◆ **SOURCE EXTRACT**:
-- START --
# Coarse Grain the data

The raw gSAM output data (given to us by 
Marat Khairoutdinov) can be found on Bridges2 at:

/ocean/projects/ees240018p/gmooers/gsam_data/

To coarse grain it go to the directory:

SAM_Data_Collection/

Here run the script (if not on bridges2 you will need to customize the datapaths): 

gsam_main_loop.py

A bash script to run it is called:

my_bash_script

Within gsam_main_loop.py you can edit which gSAM variables to coarse-grain, and which to interpolate from z to sigma coordinates. For parallelization, you can select how many timesteps you want to be done on the single gsam_main_loop.py file vs. parallelized across multiple .py files.

In [None]:
!python3 gsam_main_loop.py # to run

For my purposes I set my coarse-grained (by 12x) simulation to:

/ocean/projects/ees220005p/gmooers/GM_data/ (line 51 in gsam_main_loop.py)

For full coarse-grained simulation production use:

In [None]:
! bash copy_mult_from_JY

To clone hundreds of gsam_main_loop.py files. In the bash script, set the simulation start time, the number of files to create, and the time interval between files -- see the relevant two lines from copy_mult_from_JY below

In [None]:
for ((i=2; i<874; i++)); # 873 more gsam_main_loop.py files created

In [None]:
# starts at 137880, the interval is 3600 seconds (1 hour) -- so a separate file for each hour of raw simulation output
sed -i "s/start_time=137880/start_time=137880+3600*${i}/g" ${new_mat}; 

# Regrid the gSAM data to CAM

Now that the relevant variables have been selected, you can regrid the information for CAM. Use regridder.py in the Regrdder/ directory. Depending on the ammount of gSAM data you preprocessed above you can either run the file directly:

In [None]:
! python3 regridder.py

Or submit it to the slurm queue (reccomended) via:

In [None]:
! sbatch bash.sh

The key lines to customize are the source directory where you put your variables of interest from gSAM (line 7)

In [None]:
src_dir = '/ocean/projects/ees240018p/gmooers/GM_Data/'

And if you are not working on Bridges2, where you put your CAM grid information for the regridding (line 8)

In [None]:
dst_file = '/ocean/projects/ees240018p/gmooers/CAM/aqua_sst_YOG_f09.cam.h0.0001-04-01-00000.nc'

# Preprocess the data

In this stage, our specific inputs and outputs for the neural network are derived from the coarse-grained simulation data created in the two stages above. The output will be a series of .nc files with these input/output variables. Note -- this is just the derivation of the variables -- scaling occurs later.

The essential script can be found in the directory:

NN_Input_Output_Data/input_output_data_preparation.py

The python script will be populated by yaml files. These are found at:

NN_Input_Output_Data/configs/

You can see two different configs:

config_1_CAM.yaml \
config_2_CAM.yaml 

Where I use config file 1 for training and config file 2 for testing.
-- END --
◆ **DATA ROWS**:
-- START --
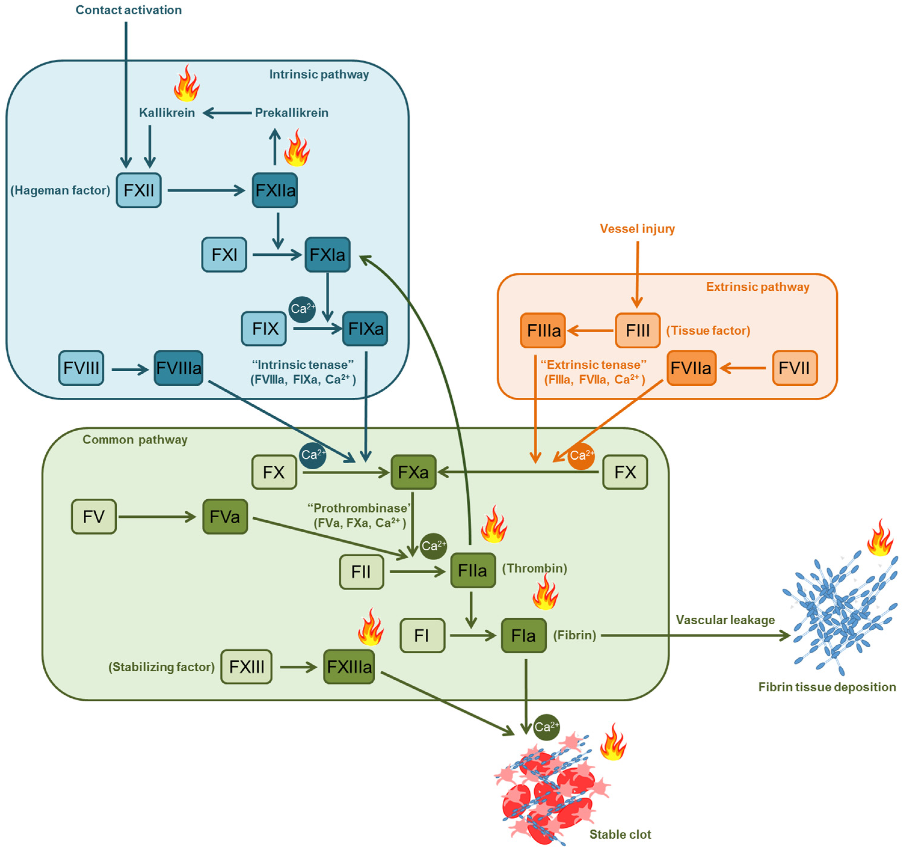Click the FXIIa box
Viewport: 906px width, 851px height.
(275, 190)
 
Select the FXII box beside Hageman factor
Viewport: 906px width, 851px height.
(139, 190)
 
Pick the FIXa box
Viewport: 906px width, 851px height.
(365, 329)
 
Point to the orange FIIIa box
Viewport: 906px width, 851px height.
(543, 331)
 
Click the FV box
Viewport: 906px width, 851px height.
(94, 517)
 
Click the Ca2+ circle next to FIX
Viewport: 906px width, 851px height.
(302, 309)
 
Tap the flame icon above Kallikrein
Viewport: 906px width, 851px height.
(186, 83)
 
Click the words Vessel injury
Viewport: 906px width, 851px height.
(637, 229)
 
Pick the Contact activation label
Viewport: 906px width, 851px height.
(128, 10)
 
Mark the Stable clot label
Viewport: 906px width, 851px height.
(620, 834)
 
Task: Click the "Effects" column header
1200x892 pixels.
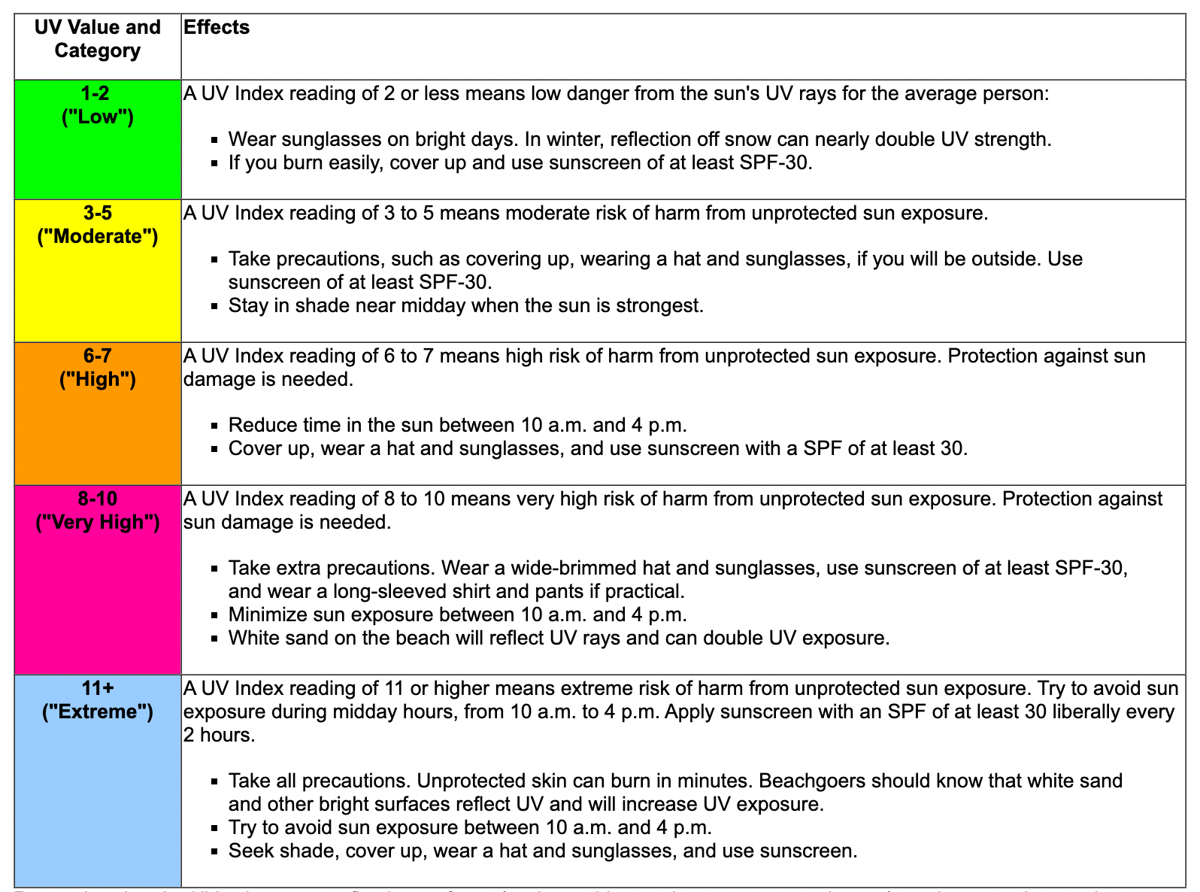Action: pyautogui.click(x=217, y=28)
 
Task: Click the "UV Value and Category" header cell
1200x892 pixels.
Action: pyautogui.click(x=98, y=39)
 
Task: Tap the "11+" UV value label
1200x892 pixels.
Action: pyautogui.click(x=98, y=688)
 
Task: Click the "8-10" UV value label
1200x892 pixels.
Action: pyautogui.click(x=98, y=499)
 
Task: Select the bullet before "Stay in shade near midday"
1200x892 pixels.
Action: pyautogui.click(x=214, y=307)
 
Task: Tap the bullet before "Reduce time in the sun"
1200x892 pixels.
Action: pyautogui.click(x=214, y=426)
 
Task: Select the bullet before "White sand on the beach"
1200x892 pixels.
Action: pyautogui.click(x=214, y=639)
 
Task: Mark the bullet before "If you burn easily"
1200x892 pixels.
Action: pyautogui.click(x=214, y=163)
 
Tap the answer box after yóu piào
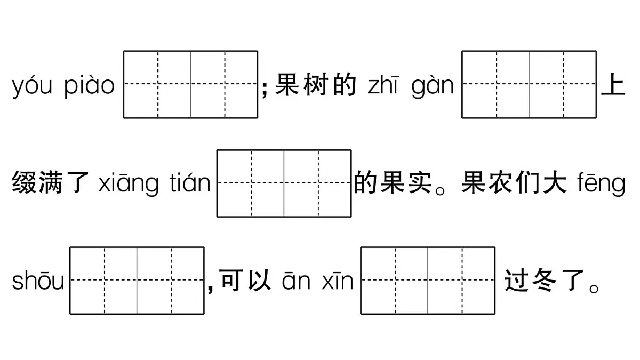pos(190,84)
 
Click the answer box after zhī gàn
pos(529,84)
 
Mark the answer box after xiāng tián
pos(284,183)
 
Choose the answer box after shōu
pos(137,281)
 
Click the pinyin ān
pos(296,282)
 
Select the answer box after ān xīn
pos(428,281)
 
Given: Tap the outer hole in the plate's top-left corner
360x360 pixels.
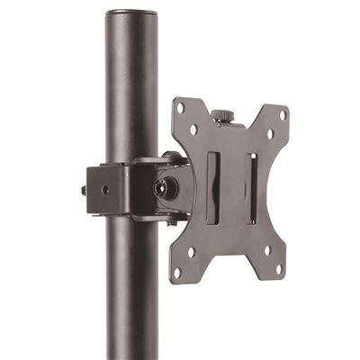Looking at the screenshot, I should [180, 108].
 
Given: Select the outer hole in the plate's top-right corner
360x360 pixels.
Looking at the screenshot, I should [283, 115].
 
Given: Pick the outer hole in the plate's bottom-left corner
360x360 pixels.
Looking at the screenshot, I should [177, 271].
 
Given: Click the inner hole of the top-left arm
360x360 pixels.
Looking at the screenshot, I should [194, 130].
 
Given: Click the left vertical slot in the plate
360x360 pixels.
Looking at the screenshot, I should [212, 188].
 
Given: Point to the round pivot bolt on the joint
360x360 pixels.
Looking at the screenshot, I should [162, 189].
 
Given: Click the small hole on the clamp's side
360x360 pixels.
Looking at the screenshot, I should [105, 190].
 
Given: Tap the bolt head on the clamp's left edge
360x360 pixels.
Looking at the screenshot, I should [84, 191].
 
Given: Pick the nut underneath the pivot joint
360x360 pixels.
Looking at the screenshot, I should [171, 221].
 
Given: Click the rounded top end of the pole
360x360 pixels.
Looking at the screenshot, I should [131, 14].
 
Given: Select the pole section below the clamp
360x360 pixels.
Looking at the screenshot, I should [131, 288].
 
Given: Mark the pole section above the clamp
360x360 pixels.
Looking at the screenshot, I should [131, 90].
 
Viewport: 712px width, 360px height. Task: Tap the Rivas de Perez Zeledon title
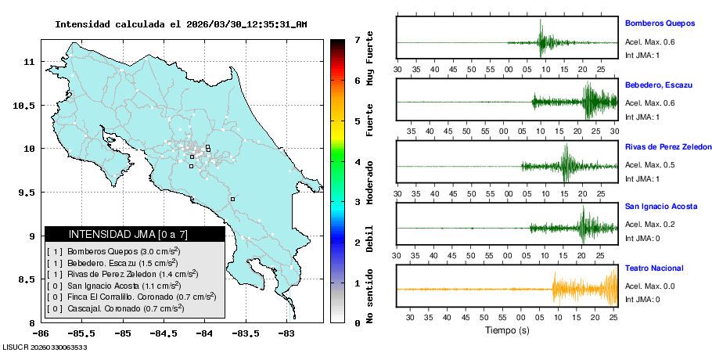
-- END --
◆ **GIVEN INSTRUCTION A**: Could you quote the gSAM workflow guide above word for word, from "The python script" down to "2 for testing."?
◆ **GIVEN INSTRUCTION B**: What section headings appear in the gSAM workflow guide above? List all of them.

◆ **FULL RESPONSE A**:
The python script will be populated by yaml files. These are found at:

NN_Input_Output_Data/configs/

You can see two different configs:

config_1_CAM.yaml \
config_2_CAM.yaml 

Where I use config file 1 for training and config file 2 for testing.

◆ **FULL RESPONSE B**:
- Coarse Grain the data
- Regrid the gSAM data to CAM
- Preprocess the data